D enters Tiobe top 20
newshound2 at digitalmars.com
Fri Nov 8 10:25:44 UTC 2019
On 11/8/2019 2:09 AM, Timon Gehr wrote:
> On 08.11.19 04:43, Walter Bright wrote:
>> I don't see anything on that site that contradicts what I wrote. In particular:
>> "Rust's core type system prohibits the aliasing of mutable state, but this is
>> too restrictive for implementing some low-level data structures. Consequently,
>> Rust's standard libraries make widespread internal use of "unsafe" blocks,
>> which enable them to opt out of the type system when necessary. The hope is
>> that such "unsafe" code is properly encapsulated, so that Rust's
>> language-level safety guarantees are preserved. But due to Rust's reliance on
>> a weak memory model of concurrency, along with its bleeding-edge type system,
>> verifying that Rust and its libraries are actually safe will require
>> fundamental advances to the state of the art."
>> is saying the same thing.
> Indeed, but more importantly, this group is working on verification techniques
> for unsafe Rust code, so it is likely that unsafe Rust libraries will be proved
> correct in the future.
I read it as ensuring the interface to the unsafe code is correct, not the
unsafe code itself. I.e. "is properly encapsulated".

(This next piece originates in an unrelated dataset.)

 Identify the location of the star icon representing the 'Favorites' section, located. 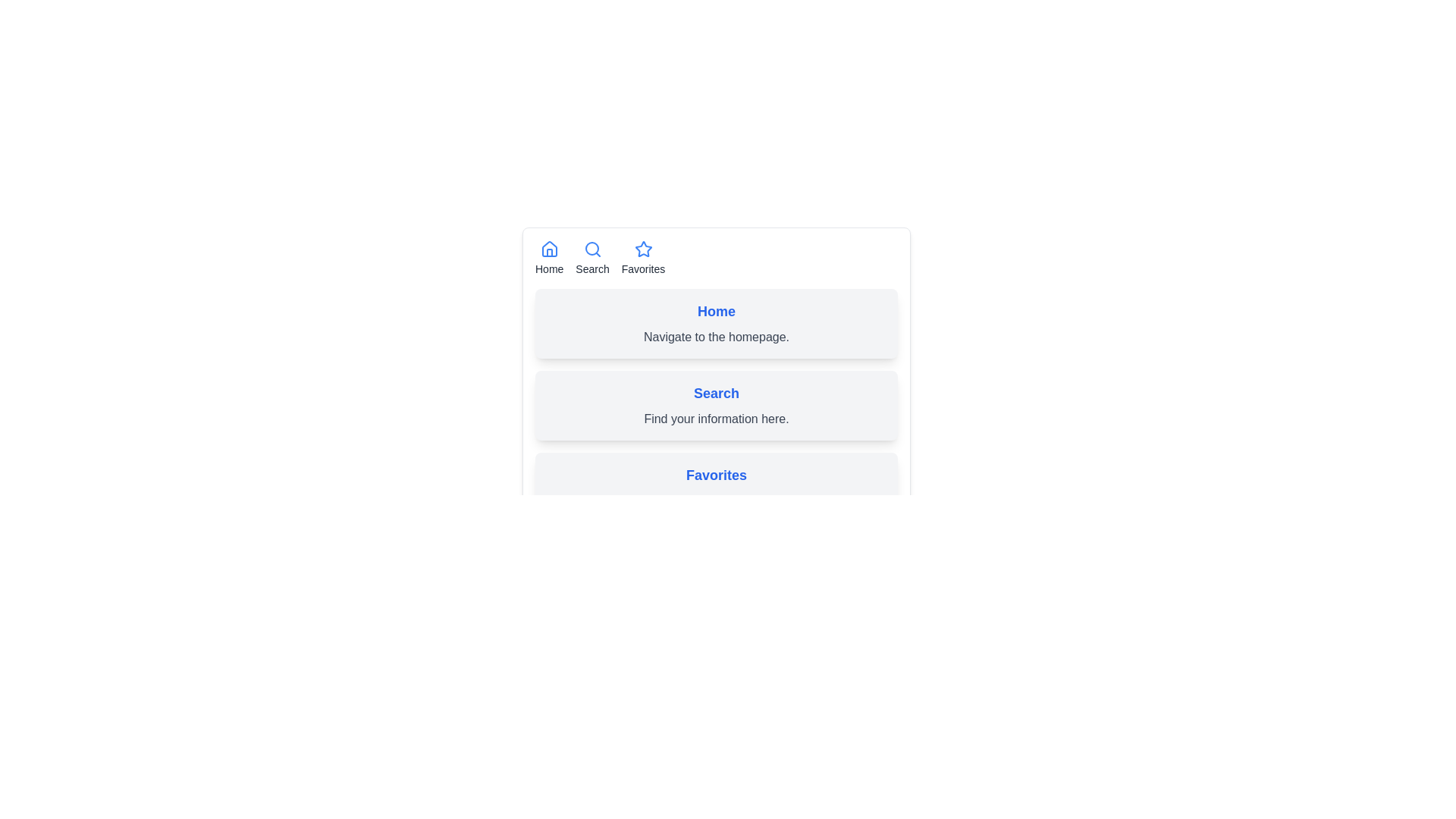
(643, 248).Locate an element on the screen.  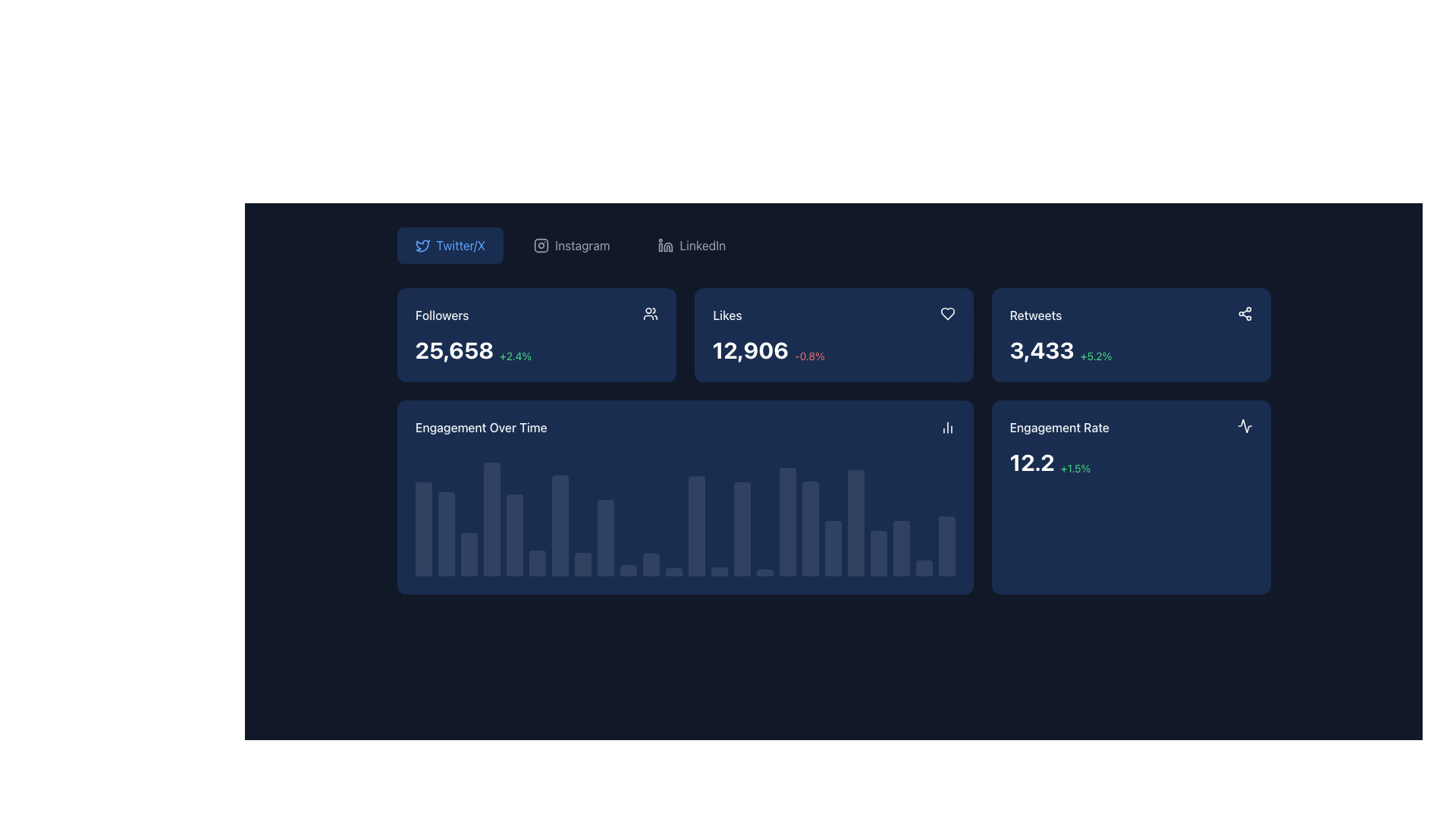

After all, if the unsafe code can be proved correct, then it is no longer
unsafe, and Rust's ownership/borrowing system can be dispensed with entirely as
unnecessary for safety.
I'm happy to let the CS Phd's work on those problems, as I am way out of my
depth on it.
I've convinced myself that the Ownership/Borrowing notion is sound, but have no
idea how to formally prove it.
> There is also this recent work on functional verification of safe Rust code:
I don't see any reason why the techniques used in the paper wouldn't work on D,
Note that the paper says: "We do not address unsafe code in this paper".